◆ Work required
The reply should consist of the line containing "Instruction: Click the '€ 3.00' cell" and all lines after it in the listing below, reproduced exactly and nothing more.

[[ Task data open ]]

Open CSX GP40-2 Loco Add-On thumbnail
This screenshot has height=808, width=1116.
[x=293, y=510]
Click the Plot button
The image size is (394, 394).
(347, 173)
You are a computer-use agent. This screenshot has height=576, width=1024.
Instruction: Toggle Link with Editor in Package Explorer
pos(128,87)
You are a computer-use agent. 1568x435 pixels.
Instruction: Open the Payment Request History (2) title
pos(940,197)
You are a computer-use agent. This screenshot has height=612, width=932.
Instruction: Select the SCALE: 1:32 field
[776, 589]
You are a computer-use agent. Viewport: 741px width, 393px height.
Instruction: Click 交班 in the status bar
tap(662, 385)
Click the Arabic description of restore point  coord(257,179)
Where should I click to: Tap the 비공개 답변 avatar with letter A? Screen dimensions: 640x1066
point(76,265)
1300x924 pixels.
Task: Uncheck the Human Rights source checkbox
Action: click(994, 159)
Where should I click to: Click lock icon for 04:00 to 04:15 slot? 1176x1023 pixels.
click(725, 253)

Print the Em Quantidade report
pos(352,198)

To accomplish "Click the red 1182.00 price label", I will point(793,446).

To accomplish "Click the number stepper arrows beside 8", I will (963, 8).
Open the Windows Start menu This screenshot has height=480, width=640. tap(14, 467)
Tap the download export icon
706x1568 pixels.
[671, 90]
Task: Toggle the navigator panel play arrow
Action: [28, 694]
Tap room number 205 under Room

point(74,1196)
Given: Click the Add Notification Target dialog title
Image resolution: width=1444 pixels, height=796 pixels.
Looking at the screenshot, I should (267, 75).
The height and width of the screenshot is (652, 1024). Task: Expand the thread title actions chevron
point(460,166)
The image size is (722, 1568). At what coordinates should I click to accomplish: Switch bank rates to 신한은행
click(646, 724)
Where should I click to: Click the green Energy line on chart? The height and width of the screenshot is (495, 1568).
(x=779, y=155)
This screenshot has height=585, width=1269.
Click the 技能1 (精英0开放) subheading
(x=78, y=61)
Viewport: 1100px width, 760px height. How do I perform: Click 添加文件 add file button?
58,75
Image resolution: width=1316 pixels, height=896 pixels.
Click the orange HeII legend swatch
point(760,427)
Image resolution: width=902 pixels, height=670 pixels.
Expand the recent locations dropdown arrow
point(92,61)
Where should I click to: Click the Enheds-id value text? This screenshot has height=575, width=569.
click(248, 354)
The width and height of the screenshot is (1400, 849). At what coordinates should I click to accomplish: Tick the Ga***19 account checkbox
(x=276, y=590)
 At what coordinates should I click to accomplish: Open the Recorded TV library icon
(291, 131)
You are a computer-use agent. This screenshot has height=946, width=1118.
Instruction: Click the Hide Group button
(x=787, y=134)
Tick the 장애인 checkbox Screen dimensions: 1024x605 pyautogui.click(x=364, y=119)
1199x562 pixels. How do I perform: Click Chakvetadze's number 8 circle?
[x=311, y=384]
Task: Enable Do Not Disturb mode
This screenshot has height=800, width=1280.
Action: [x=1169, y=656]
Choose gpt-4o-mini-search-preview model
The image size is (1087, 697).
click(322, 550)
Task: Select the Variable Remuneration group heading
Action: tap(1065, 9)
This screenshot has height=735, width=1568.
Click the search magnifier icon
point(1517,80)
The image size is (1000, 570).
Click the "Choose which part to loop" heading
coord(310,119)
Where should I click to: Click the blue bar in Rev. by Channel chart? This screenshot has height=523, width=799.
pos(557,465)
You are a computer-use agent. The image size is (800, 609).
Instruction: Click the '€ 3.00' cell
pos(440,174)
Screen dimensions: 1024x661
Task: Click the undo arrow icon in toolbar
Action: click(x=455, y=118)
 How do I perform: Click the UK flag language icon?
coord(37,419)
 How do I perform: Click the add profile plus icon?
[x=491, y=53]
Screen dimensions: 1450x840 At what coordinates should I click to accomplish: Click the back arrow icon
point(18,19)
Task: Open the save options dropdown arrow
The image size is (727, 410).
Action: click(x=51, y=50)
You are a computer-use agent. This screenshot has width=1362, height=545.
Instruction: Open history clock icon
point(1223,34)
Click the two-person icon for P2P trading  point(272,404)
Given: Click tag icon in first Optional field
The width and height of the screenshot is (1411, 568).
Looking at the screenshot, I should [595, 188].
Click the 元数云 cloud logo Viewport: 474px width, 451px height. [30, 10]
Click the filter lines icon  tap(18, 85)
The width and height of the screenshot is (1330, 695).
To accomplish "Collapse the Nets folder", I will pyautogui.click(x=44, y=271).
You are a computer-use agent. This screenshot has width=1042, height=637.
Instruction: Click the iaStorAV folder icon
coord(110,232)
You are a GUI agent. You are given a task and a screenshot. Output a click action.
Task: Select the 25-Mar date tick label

[[ Task data closed ]]

◆ Answer for this exercise
Instruction: Click the '€ 3.00' cell
pos(440,174)
Screen dimensions: 1024x661
Task: Click the undo arrow icon in toolbar
Action: click(x=455, y=118)
 How do I perform: Click the UK flag language icon?
coord(37,419)
 How do I perform: Click the add profile plus icon?
[x=491, y=53]
Screen dimensions: 1450x840 At what coordinates should I click to accomplish: Click the back arrow icon
point(18,19)
Task: Open the save options dropdown arrow
The image size is (727, 410).
Action: click(x=51, y=50)
You are a computer-use agent. This screenshot has width=1362, height=545.
Instruction: Open history clock icon
point(1223,34)
Click the two-person icon for P2P trading  point(272,404)
Given: Click tag icon in first Optional field
The width and height of the screenshot is (1411, 568).
Looking at the screenshot, I should [595, 188].
Click the 元数云 cloud logo Viewport: 474px width, 451px height. [30, 10]
Click the filter lines icon  tap(18, 85)
The width and height of the screenshot is (1330, 695).
To accomplish "Collapse the Nets folder", I will pyautogui.click(x=44, y=271).
You are a computer-use agent. This screenshot has width=1042, height=637.
Instruction: Click the iaStorAV folder icon
coord(110,232)
You are a GUI agent. You are given a task and a screenshot. Output a click action.
Task: Select the 25-Mar date tick label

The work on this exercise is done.